Please give the data again in full, exactly as provided.

Extracted data entries
※ ※ ※

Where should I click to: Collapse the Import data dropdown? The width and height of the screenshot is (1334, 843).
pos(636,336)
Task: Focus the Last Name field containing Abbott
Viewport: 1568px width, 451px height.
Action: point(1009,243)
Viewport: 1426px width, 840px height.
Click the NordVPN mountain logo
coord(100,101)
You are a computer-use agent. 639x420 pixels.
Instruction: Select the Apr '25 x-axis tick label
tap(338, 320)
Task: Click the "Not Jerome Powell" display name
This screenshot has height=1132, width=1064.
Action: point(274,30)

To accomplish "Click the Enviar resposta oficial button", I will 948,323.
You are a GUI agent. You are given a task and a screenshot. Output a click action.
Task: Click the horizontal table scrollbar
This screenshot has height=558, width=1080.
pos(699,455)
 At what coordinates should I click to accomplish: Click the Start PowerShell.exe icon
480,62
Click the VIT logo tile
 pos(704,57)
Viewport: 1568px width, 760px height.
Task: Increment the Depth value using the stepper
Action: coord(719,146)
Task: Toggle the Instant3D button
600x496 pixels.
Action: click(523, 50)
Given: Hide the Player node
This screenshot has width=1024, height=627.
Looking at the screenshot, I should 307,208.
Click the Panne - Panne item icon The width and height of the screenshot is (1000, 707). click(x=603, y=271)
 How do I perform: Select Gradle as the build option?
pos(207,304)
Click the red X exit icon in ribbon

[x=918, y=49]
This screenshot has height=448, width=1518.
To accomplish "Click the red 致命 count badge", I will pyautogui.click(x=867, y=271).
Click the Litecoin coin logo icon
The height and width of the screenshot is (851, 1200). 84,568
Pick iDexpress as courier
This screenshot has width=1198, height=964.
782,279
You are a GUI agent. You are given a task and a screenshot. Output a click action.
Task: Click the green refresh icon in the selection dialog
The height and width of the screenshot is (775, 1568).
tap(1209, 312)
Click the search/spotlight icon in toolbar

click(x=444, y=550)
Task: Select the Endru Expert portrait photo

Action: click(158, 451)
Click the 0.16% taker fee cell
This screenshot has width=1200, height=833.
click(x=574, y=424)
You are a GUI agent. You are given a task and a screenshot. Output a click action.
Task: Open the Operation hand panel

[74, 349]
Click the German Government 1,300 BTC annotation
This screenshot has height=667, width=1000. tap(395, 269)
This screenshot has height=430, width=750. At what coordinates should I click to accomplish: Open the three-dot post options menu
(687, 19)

※ ※ ※

WORKED SOLUTION =
Where should I click to: Collapse the Import data dropdown? The width and height of the screenshot is (1334, 843).
pos(636,336)
Task: Focus the Last Name field containing Abbott
Viewport: 1568px width, 451px height.
Action: point(1009,243)
Viewport: 1426px width, 840px height.
Click the NordVPN mountain logo
coord(100,101)
You are a computer-use agent. 639x420 pixels.
Instruction: Select the Apr '25 x-axis tick label
tap(338, 320)
Task: Click the "Not Jerome Powell" display name
This screenshot has height=1132, width=1064.
Action: point(274,30)

To accomplish "Click the Enviar resposta oficial button", I will 948,323.
You are a GUI agent. You are given a task and a screenshot. Output a click action.
Task: Click the horizontal table scrollbar
This screenshot has height=558, width=1080.
pos(699,455)
 At what coordinates should I click to accomplish: Click the Start PowerShell.exe icon
480,62
Click the VIT logo tile
 pos(704,57)
Viewport: 1568px width, 760px height.
Task: Increment the Depth value using the stepper
Action: coord(719,146)
Task: Toggle the Instant3D button
600x496 pixels.
Action: click(523, 50)
Given: Hide the Player node
This screenshot has width=1024, height=627.
Looking at the screenshot, I should 307,208.
Click the Panne - Panne item icon The width and height of the screenshot is (1000, 707). click(x=603, y=271)
 How do I perform: Select Gradle as the build option?
pos(207,304)
Click the red X exit icon in ribbon

[x=918, y=49]
This screenshot has height=448, width=1518.
To accomplish "Click the red 致命 count badge", I will pyautogui.click(x=867, y=271).
Click the Litecoin coin logo icon
The height and width of the screenshot is (851, 1200). 84,568
Pick iDexpress as courier
This screenshot has width=1198, height=964.
782,279
You are a GUI agent. You are given a task and a screenshot. Output a click action.
Task: Click the green refresh icon in the selection dialog
The height and width of the screenshot is (775, 1568).
tap(1209, 312)
Click the search/spotlight icon in toolbar

click(x=444, y=550)
Task: Select the Endru Expert portrait photo

Action: click(158, 451)
Click the 0.16% taker fee cell
This screenshot has width=1200, height=833.
click(x=574, y=424)
You are a GUI agent. You are given a task and a screenshot. Output a click action.
Task: Open the Operation hand panel

[74, 349]
Click the German Government 1,300 BTC annotation
This screenshot has height=667, width=1000. tap(395, 269)
This screenshot has height=430, width=750. At what coordinates should I click to accomplish: Open the three-dot post options menu
(687, 19)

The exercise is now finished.